Excuse my poor writing in my previous reply.

I meant that I wonder why so many die and are not eaten by the fish while they are still alive. I have big mayfly hatches at my house and I have never seen a mat of dead ones on my river like in Cornhead's pic.


----------



## bigbog (Jul 31, 2016)

Usually, so many are, indeed, eaten by fish(trout or bass)....but with many spinner-falls(mayfly mating/laying eggs, then die)...the fish  can only eat so much....  I've seen video of the Susquehanna hatches....incredible numbers, has to be the most intense hatch anywhere...  The upper branches, and main branch... of the Delaware are just the headwaters of the Susquehanna.   Amazing the length & breadth, in acreage/miles....of this one river system's hatch(Green Drake...aka Shadfly...y/n?)


----------



## Cornhead (Jul 31, 2016)

Though not as dramatic as paddling through them in the air, it was surreal paddling through the dead flies on the surface. There were times when the entire surface of the water as far as I could see was covered with them. The surface resembling cooked oatmeal.

 The numbers are mind boggling, and I couldn't help but relate my own life to a single dead mayfly amongst the countless others. As George Harrison wrote, life goes on within you, and without you. It's easy to feel you are the center of your universe, when in reality you're just another dead mayfly in a river full of dead mayflies. Life itself, in it's many forms, is the star of the show.


----------



## dlague (Jul 31, 2016)

JimG. said:


> Excuse my poor writing in my previous reply.
> 
> I meant that I wonder why so many die and are not eaten by the fish while they are still alive.

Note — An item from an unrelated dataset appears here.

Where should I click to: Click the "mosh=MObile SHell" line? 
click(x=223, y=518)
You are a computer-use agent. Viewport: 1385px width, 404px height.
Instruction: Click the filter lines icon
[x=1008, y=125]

I have big mayfly hatches at my house and I have never seen a mat of dead ones on my river like in Cornhead's pic.



Got it!


----------



## JimG. (Jul 31, 2016)

bigbog said:


> Usually, so many are, indeed, eaten by fish(trout or bass)....but with many spinner-falls(mayfly mating/laying eggs, then die)...the fish  can only eat so much....  I've seen video of the Susquehanna hatches....incredible numbers, has to be the most intense hatch anywhere...  The upper branches, and main branch... of the Delaware are just the headwaters of the Susquehanna.   Amazing the length & breadth, in acreage/miles....of this one river system's hatch(Green Drake...aka Shadfly...y/n?)



So these hatches are like the ones you get on the Beaverkill in the Catskills. Clouds of mayflies. I guess you don't see dead ones in mats because the water is shallower and faster running.

Driving on 17 in the evening can require stops to clean your windshield with Windex more than once the bugs are so thick.


----------



## bigbog (Aug 2, 2016)

JimG. said:


> So these hatches are like the ones you get on the Beaverkill in the Catskills. Clouds of mayflies. I guess you don't see dead ones in mats because the water is shallower and faster running.
> 
> Driving on 17 in the evening can require stops to clean your windshield with Windex more than once the bugs are so thick.



Yes....but I suspect there are stretches of the Delaware/Susquehanna that have mud bottoms with a little slower current flow than say the Beaverkill = often producing heavier hatches of that specific mayfly...  Beats me why...they just seem to thrive, in greater numbers, on the slightly slower current...even in still waters(bogs/ponds/lakes) up here.  Have a pic of them covering a parked car's windshield & hood in a lot in Greenville, just off the water(Moosehead Lake's southern end)...have to find it on a CD(will update when found)..  Surprised, with the size of that hatch down there, that someone hasn't produced a B-SciFy/Horror flick from it yet...;-)


----------



## Cornhead (Aug 4, 2016)

Fun paddle after work today. The usual route, nothing special there, the 4" of rain North and East of Binghamton Monday had swollen the mighty Susquehanna a whopping 4 feet. Judging by the mud on the bankside foliage the level has dropped 2 feet since it's highest point. Still 2 feet higher than last week.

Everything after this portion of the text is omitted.